Randy’s cousin Carl (Reiser), a self-absorbed and smarmy lawyer (like all movie lawyers), adores her for being the consummate whipstress: in their sex scenes, she stands over him in a LuLu wig, her crop upon his backside and her wasp-waist perfectly outlined by her black leather corset. And Detective Dehling (Goodman)—who comes on the (crime) scene when Jewel’s first boyfriend ends up dead—believes she’s his dead wife reincarnated, cooking up his favorite meal and eager to please in bed: no sex scene for them, just post-sex, side-by-side smiles, both wearing proper nightclothes. The limits the film sets for itself are worth remarking—perennial wise-guy Reiser can look as foolish as humanly possible (when he’s got his leather chaps on, his white jockeys stick out the back), but there’s a line drawn for nice-guy Goodman, whose comedy is less physical than it is romantic, or even, strangely, spiritual.

Though Jewel approximates an angel for all the guys—all desperate to be saved from the sheer dullness of their lives—Dehling’s version of her is particularly so. Each man tells his story to a confessor—Carl to his shrink (Reba McEntire, a decidedly “cute” choice) and Randy to his bingo-playing hitman, Mr. Burmeister (Michael Douglas with his hair in a kind of cracker-bouffant and looking so much like his own father, it’s alarming), and Dehling to his priest (Richard Jenkins), who is predictably slobbering over every juicy detail, chewing on his wafers, gulping his wine, yelling out the word “Sex!” in church in front of startled nuns.
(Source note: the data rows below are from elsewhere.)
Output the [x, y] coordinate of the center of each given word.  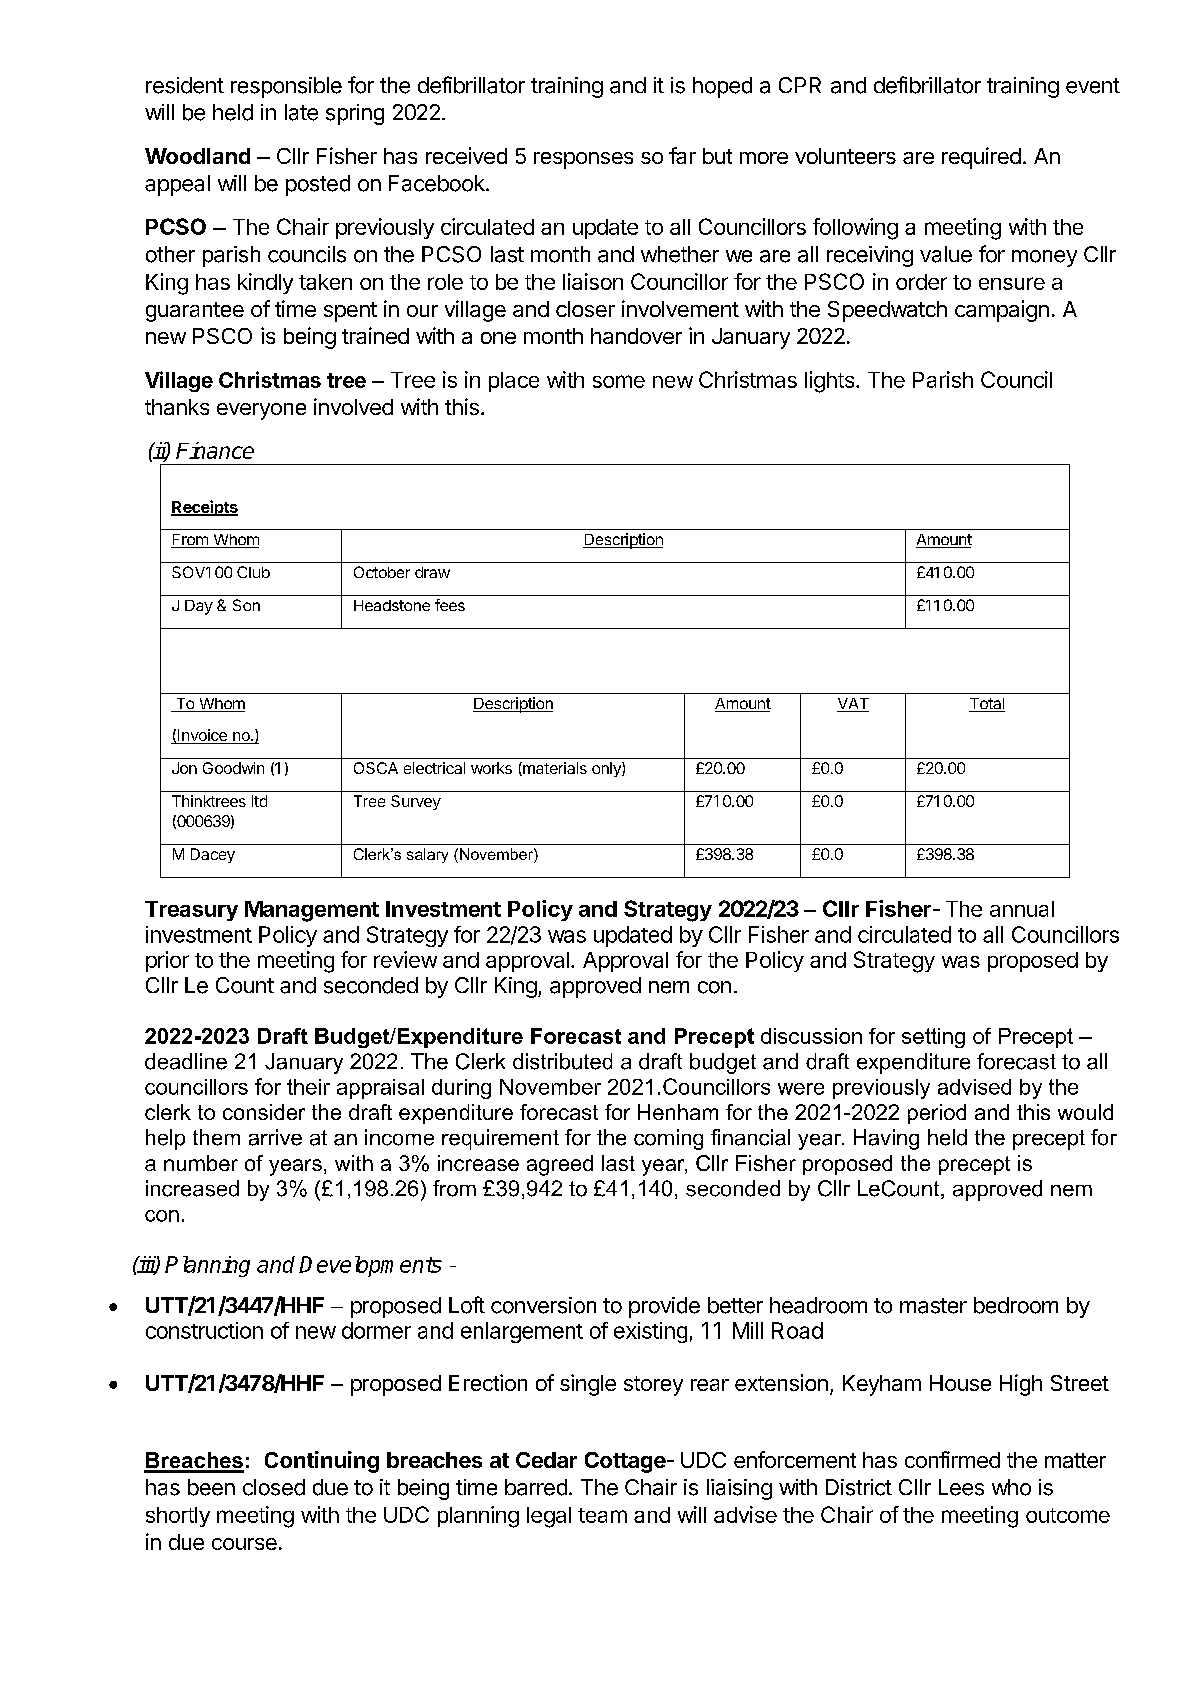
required [981, 158]
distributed [562, 1061]
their [308, 1087]
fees [450, 605]
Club [253, 572]
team [602, 1515]
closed [274, 1487]
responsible [286, 87]
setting [933, 1038]
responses [583, 160]
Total [987, 705]
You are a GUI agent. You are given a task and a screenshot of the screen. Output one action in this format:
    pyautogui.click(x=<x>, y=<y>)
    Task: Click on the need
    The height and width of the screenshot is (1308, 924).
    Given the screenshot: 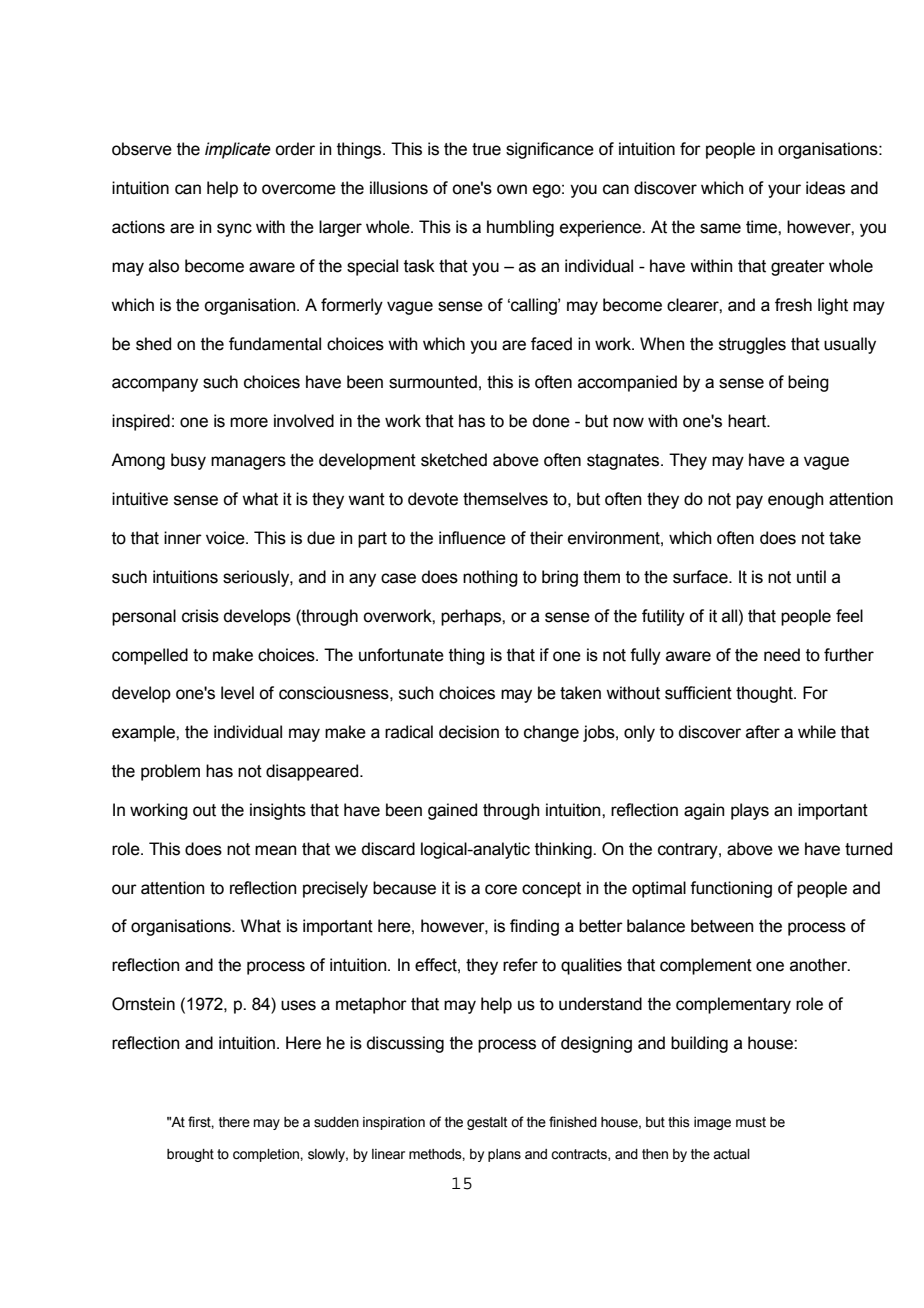 What is the action you would take?
    pyautogui.click(x=782, y=655)
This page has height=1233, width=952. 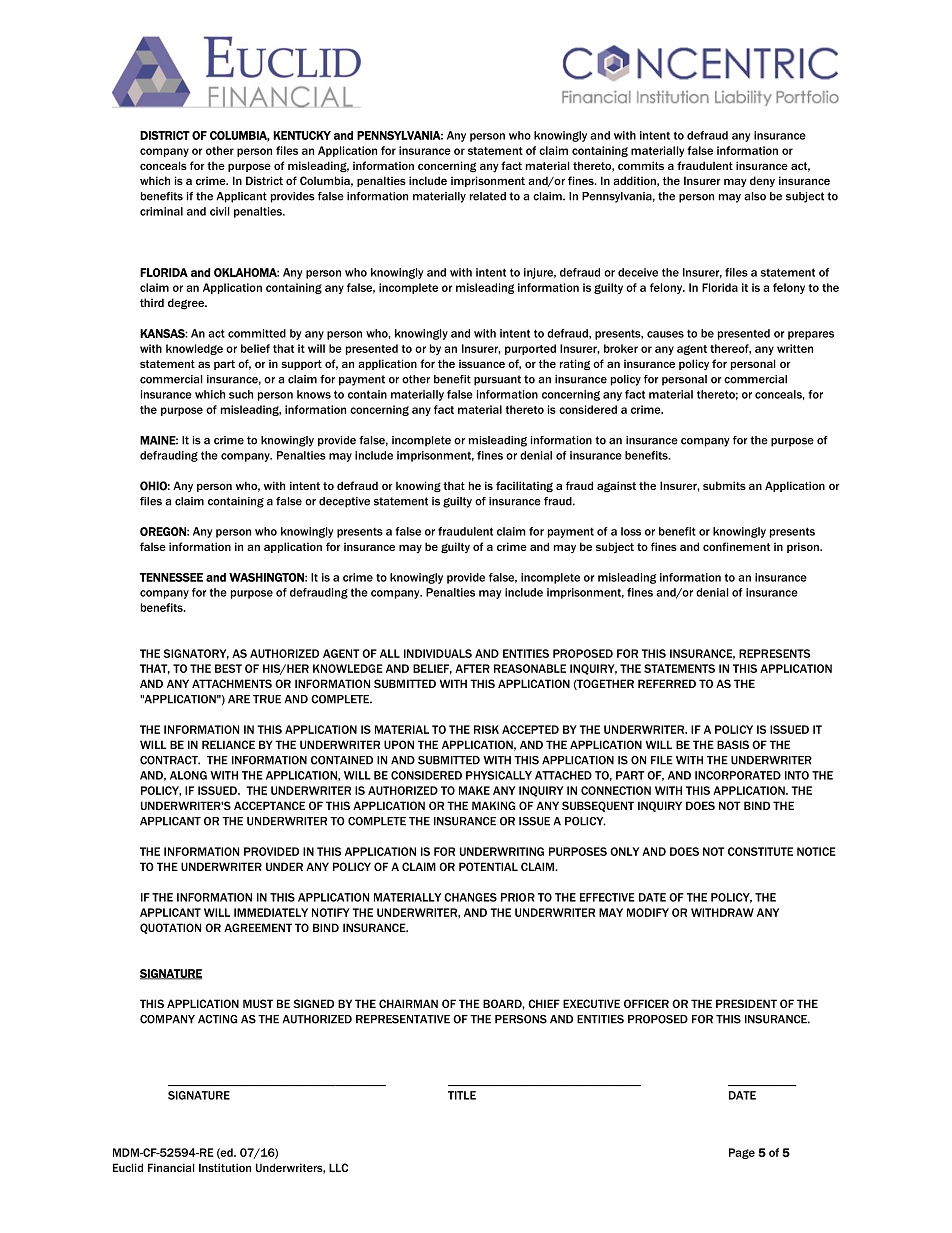 What do you see at coordinates (170, 928) in the page?
I see `QUOTATION` at bounding box center [170, 928].
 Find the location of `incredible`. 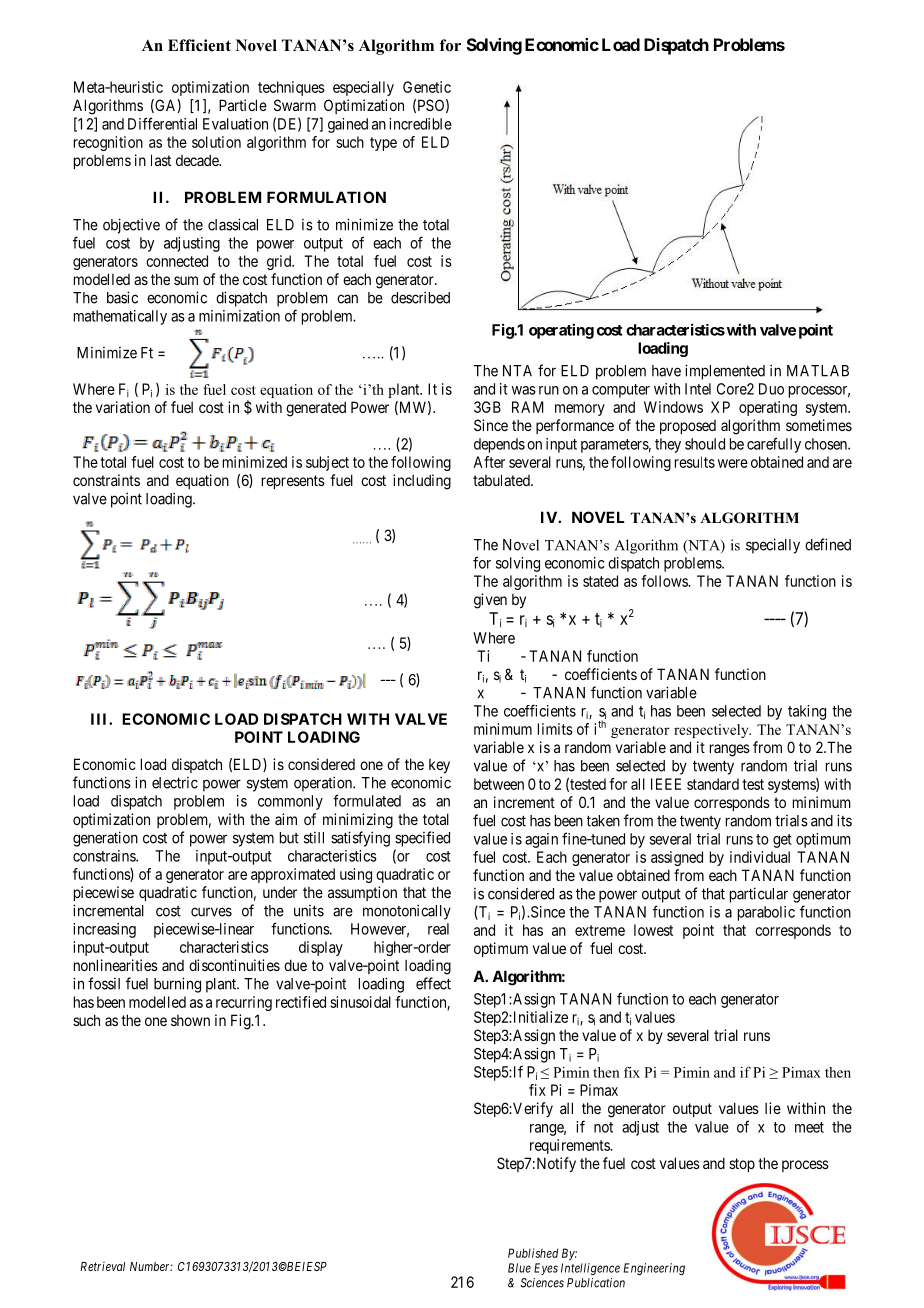

incredible is located at coordinates (420, 124).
This is easily the weakest element in the film, and demonstrates its baser tendencies, its inclination to go for cheap and uninteresting laughs. The movie does offer some clever moments—each Jewel devotee has his own theme music for her, each “And then I saw her!” entrance is slow-motioned and vaseline-lensed in a slightly different way, and each pays a particular price for his infatuation (and eventually, the film makes a neat little joke about those notoriously annoying old man-young girl movie couplings). But the bulk of the humor is, like Andrew Dice Clay with black rimmed glasses, dweeby and cheap. The three guys’ plots run parallel for most of the film, then collide big-time in a Seinfeld-y everything-tied-up-in-a-bow ending, in a spoofy celebration of the Tarantino-meets-Peckinpah shoot-out, blood, bullets, and pillow feathers flying.